Russia has been knocking out Ukraine's night bomber drones with its own unmanned aircraft, combat videos seem to show

  • Russian unmanned aircraft can be seen destroying Ukraine's night bomber drones in videos from the war.

  • Ukraine's Vampire drones have caused headaches for Russia's military, but the Russians are now intercepting them.

  • Taking out a drone with another drone is a less expensive solution than some other air-defense options.

Recent footage from the war shows Russia using its own unmanned aerial vehicles to take down Ukraine's night bomber drones.

Russia has struggled to contain Ukraine's Vampire drones, which have caused significant damage to the Russian military at night, but recent combat videos circulating on social media suggest the Russians may have worked out a solution.

The videos show Russia successfully destroying the drones using UAVs of its own as interceptors, war watchers have reported.

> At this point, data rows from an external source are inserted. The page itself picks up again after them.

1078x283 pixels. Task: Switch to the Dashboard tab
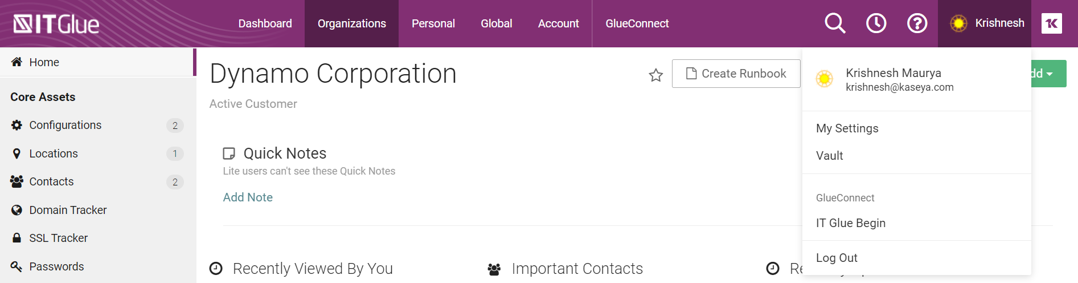point(265,23)
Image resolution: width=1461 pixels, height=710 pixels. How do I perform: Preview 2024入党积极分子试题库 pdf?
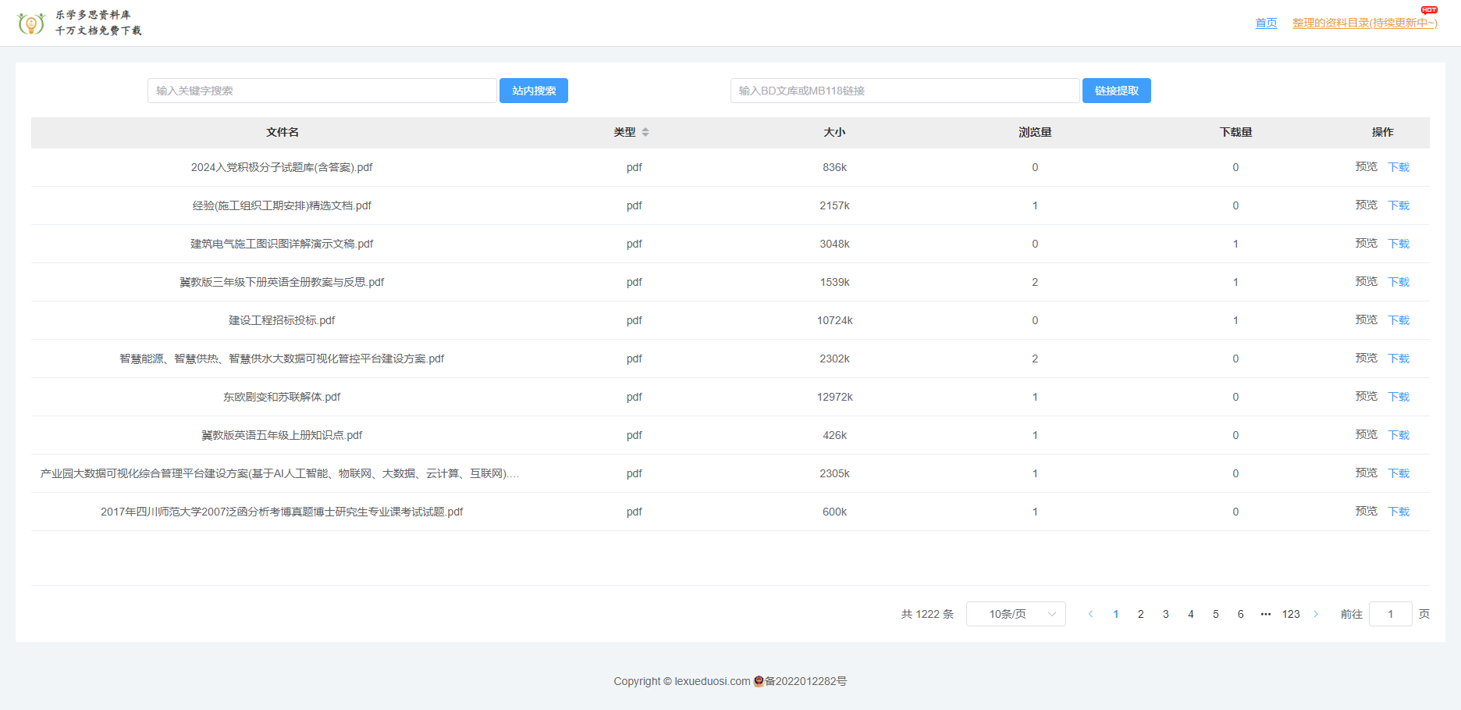tap(1366, 167)
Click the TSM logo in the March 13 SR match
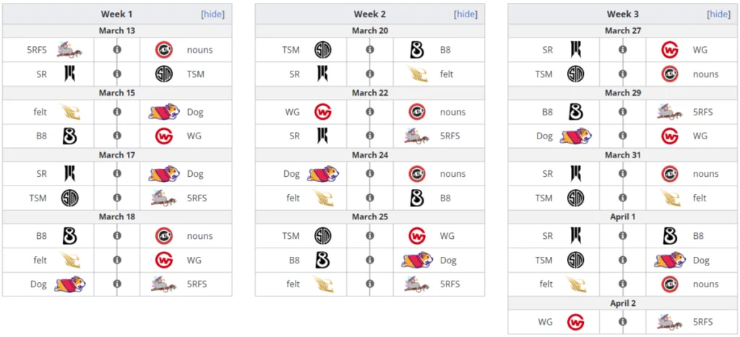Screen dimensions: 740x337 (164, 74)
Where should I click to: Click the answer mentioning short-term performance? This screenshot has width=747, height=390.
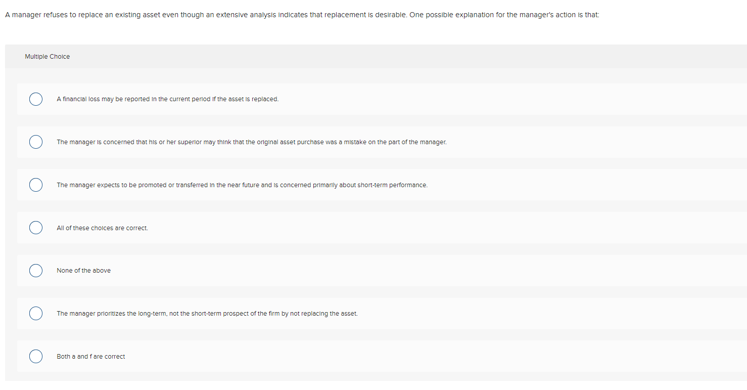tap(242, 185)
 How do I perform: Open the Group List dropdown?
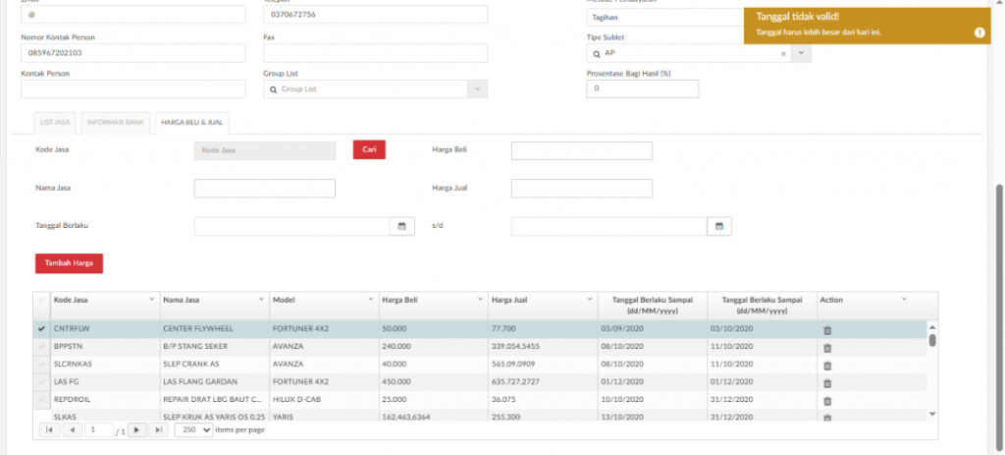477,89
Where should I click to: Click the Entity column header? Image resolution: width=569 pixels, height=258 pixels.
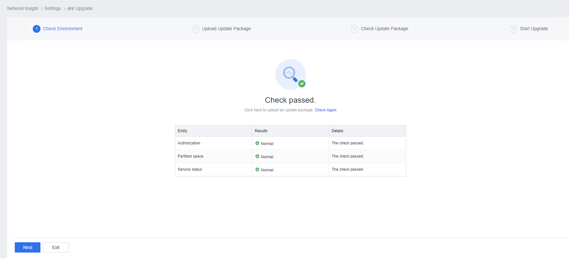coord(182,131)
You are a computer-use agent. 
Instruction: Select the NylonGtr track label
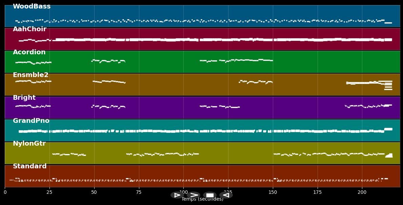[x=29, y=144]
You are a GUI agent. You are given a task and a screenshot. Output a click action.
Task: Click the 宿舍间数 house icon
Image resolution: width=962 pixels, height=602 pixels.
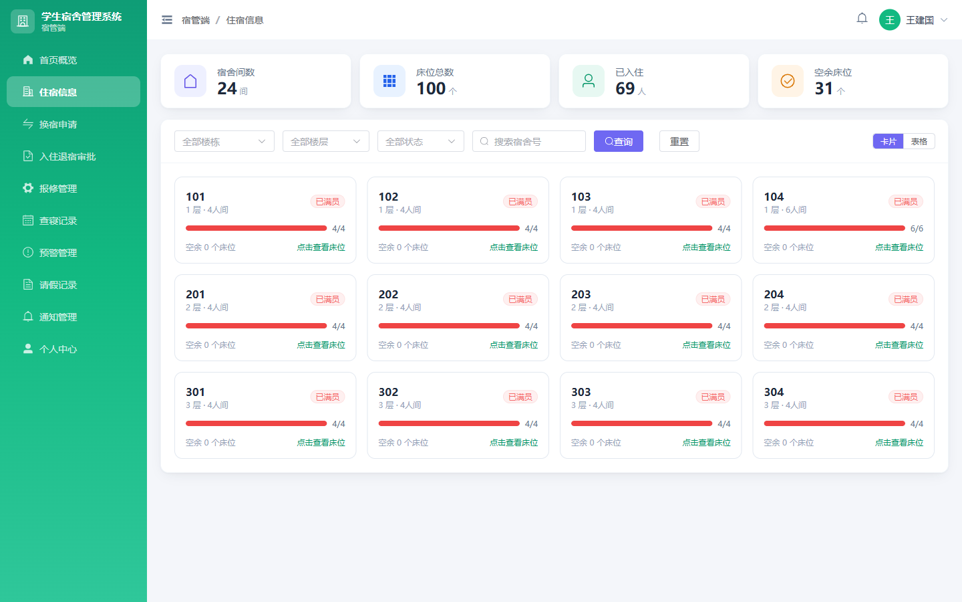[x=190, y=81]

Business Insider was unable to independently verify the purported details for the footage.

Nicknamed "Baba Yaga" drones by Russian forces, a reference to an evil creature in Slavic folklore, Ukraine's Vampire drones are regularly able to avoid detection and can fly at high speeds, allowing them to wreak havoc on Russia's military.

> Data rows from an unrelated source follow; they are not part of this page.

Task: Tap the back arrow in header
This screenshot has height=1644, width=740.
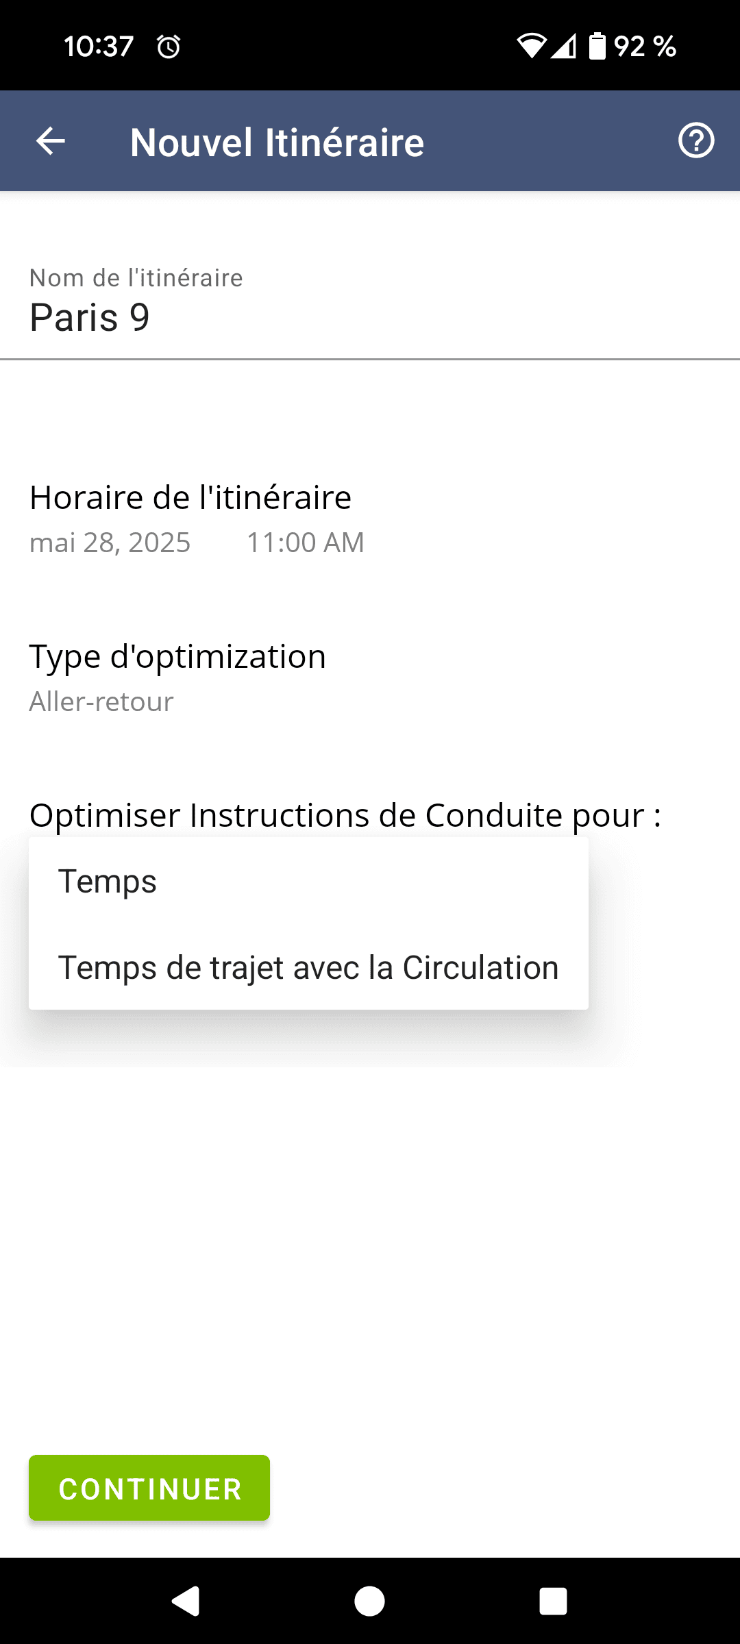Action: 51,142
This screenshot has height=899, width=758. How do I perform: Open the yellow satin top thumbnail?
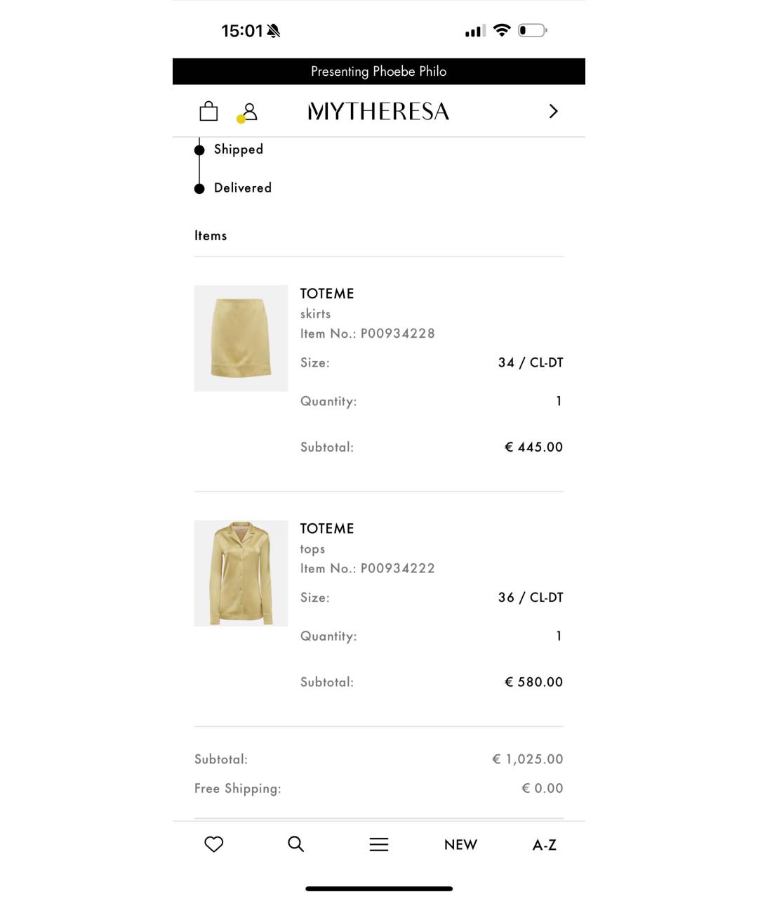(x=241, y=573)
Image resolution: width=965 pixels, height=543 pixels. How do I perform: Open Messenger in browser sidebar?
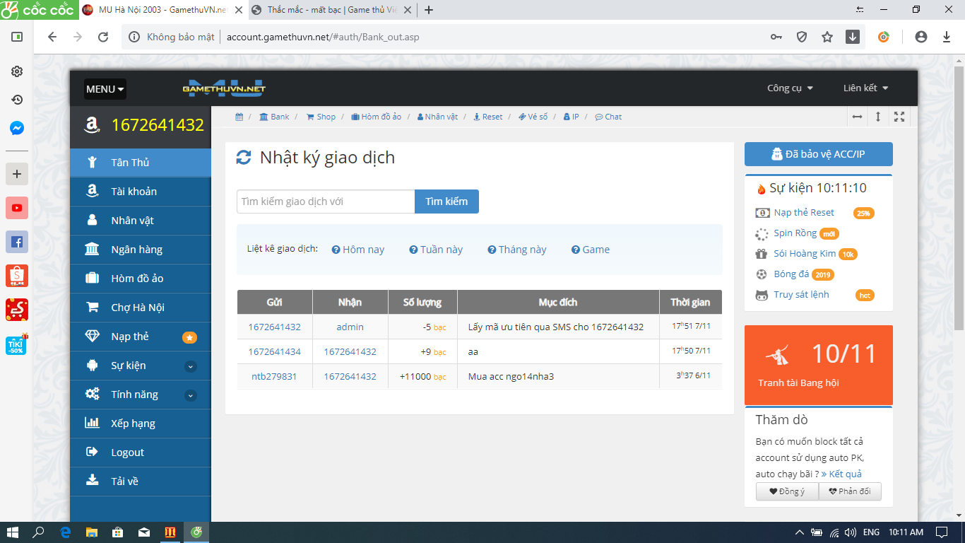click(17, 128)
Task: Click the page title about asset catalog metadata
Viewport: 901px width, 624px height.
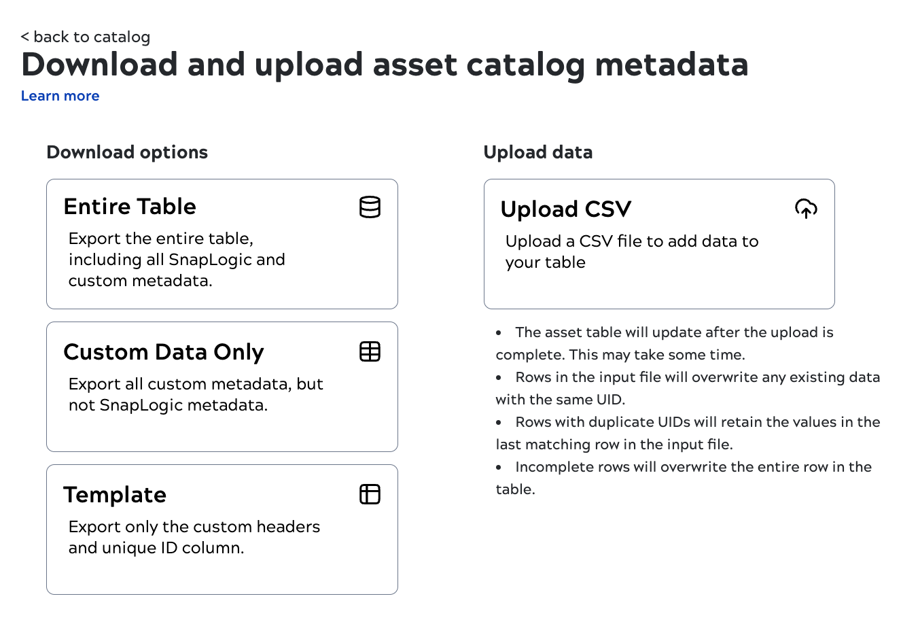Action: click(385, 65)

The Ukrainian drones can find targets during the day with the standard camera and at night using thermal imaging. Their ability to operate during both day and night makes them significantly more useful compared to Ukraine's other drones, but they are not as cheap.

Drone-on-drone combat has been a less common occurrence over the course of the war, but it's starting to happen more often now. To combat Ukraine's significant use of UAVs, Russia has begun targeting them using first-person-view drones, Russian commentators have noticed lately.

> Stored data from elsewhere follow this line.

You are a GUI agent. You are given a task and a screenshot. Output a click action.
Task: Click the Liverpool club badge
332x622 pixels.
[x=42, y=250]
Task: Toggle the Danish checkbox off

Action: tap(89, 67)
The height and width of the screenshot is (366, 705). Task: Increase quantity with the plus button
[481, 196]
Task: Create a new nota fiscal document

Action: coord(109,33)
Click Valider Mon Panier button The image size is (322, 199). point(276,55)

They "will mow down the ranks of Baba Yaga drones," one commentator said of FPV drones, per a translation of the remarks by Samuel Bendett, a Russian drone expert. "This clumsy and slow-moving bomber is already shot down by experienced FPV drone crews."

The commentators predict that the FPV drone could evolve into a "super weapon," as powerful as the anti-tank guided missiles that are used to destroy armored military vehicles. In many ways, these systems are already reshaping modern warfare, threatening anything that moves, from top tanks to individual soldiers.